### PROVIDED PASSAGE

+--

A number of meteorological phenomena, such as the nocturnal low-level jet (NLLJ) and sea breeze (SB), are observed in the lower atmospheric boundary layer in coastal regions. During these events, changes in wind speed, direction, and turbulence parameters occur at a time scales smaller than one hour. As a result, NLLJ and SB may have some impacts on the power production of wind turbines and air quality [1,2,3].

During SB events, the wind speed increases and the wind blows from the sea towards the land. This phenomenon occurs due to an adverse atmospheric pressure gradient generated by the temperature difference between the land and sea during the daytime. SB evolution depends on a large range of geophysical factors including topography, Coriolis force, heat diffusion, solar radiation, synoptic forcing, and sea surface temperature [4,5,6].

In coastal regions, LLJ, characterized by a maximum in the wind speed profile in the lower troposphere [7,8], can have different driving mechanisms [9]. According to Schulz-Stellenfleth et al. [10], LLJ can be attributed to frictional decoupling from the underlying surface or baroclinicity due to the temperature contrast between the land and sea. Over the southern North Sea, relatively warm continental air advected over the cooler sea surface supports the development of surface temperature inversion, leading to the decoupling of the surface friction and acceleration of an air mass [11,12]. Moreover, the surface roughness difference between the land and sea favors the air flow acceleration [13]. Over the southern part of the North Sea, LLJ mainly occurs during the nighttime hours [13].

+--

### GIVEN INSTRUCTION
According to the passage on coastal wind events, what causes the pressure gradient that drives a sea breeze? The data that comes next is separate material and has no connection to the passage on coastal wind events.

+--

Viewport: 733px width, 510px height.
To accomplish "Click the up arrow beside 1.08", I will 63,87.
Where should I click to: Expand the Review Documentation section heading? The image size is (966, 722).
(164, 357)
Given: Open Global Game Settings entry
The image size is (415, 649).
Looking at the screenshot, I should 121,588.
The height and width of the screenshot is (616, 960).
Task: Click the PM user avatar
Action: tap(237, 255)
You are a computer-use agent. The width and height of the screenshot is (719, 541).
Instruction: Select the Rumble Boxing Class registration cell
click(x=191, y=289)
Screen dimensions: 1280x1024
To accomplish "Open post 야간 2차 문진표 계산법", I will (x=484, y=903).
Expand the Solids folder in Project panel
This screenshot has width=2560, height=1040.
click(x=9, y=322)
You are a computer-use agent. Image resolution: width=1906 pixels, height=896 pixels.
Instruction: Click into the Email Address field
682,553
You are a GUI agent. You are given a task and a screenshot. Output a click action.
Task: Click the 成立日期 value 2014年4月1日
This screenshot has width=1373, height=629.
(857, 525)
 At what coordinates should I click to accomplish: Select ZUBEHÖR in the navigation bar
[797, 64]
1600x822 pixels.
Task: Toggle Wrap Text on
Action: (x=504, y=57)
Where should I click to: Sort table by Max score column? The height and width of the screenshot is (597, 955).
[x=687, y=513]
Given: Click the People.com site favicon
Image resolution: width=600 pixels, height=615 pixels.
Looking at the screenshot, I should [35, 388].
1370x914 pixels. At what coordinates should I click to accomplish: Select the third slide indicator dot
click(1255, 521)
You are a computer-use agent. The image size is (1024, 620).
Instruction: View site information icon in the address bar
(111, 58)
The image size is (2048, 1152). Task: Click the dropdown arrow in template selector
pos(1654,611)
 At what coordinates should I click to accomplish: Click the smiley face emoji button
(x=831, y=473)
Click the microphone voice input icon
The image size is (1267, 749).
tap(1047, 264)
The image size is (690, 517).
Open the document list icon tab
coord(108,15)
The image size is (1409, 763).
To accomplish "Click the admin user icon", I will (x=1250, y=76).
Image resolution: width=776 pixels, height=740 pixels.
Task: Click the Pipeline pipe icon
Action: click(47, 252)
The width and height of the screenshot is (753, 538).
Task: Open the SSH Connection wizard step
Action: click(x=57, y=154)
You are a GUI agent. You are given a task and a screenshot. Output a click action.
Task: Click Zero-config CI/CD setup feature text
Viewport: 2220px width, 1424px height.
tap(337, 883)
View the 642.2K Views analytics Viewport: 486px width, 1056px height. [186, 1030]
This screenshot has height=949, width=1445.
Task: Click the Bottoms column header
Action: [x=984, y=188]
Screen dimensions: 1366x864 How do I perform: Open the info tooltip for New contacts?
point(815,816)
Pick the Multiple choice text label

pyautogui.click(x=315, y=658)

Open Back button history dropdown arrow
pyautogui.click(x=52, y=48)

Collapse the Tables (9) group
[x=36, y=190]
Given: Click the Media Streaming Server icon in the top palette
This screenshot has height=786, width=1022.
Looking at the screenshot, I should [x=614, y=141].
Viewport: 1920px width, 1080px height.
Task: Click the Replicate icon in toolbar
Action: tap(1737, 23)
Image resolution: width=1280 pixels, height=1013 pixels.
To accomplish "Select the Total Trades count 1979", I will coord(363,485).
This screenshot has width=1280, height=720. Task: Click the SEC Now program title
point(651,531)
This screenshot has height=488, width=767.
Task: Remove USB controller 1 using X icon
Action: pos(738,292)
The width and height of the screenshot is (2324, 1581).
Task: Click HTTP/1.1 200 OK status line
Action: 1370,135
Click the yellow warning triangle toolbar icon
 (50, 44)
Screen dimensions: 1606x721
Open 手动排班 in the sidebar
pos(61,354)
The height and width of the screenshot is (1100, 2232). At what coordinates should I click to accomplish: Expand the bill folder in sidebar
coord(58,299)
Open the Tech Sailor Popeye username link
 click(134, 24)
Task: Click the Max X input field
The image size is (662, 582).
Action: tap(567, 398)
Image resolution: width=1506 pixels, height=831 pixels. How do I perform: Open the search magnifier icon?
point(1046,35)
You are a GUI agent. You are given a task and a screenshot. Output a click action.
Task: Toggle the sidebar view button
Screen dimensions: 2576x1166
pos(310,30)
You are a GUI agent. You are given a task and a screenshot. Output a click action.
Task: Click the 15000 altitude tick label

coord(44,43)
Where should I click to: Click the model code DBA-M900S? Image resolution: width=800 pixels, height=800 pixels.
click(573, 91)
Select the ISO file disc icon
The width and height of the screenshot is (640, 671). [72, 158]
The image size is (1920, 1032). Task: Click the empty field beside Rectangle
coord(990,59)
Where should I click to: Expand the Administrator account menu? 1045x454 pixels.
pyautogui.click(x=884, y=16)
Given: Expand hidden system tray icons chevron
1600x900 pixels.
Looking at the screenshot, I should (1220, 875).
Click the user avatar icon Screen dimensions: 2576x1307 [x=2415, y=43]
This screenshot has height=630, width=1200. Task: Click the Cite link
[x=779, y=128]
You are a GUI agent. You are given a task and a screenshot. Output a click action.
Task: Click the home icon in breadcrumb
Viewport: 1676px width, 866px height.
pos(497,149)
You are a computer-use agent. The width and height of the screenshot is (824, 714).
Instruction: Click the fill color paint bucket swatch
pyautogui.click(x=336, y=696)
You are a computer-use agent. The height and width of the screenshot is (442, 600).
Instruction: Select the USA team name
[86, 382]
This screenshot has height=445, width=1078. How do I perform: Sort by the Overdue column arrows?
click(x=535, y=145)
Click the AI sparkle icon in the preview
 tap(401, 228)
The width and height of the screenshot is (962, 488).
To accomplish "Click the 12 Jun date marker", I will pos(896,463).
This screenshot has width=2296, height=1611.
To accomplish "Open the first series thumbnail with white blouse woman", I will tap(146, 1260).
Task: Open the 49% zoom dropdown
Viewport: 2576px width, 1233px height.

+--

### SOLUTION FOR THIS PROBLEM
The temperature difference between the land and sea during the daytime.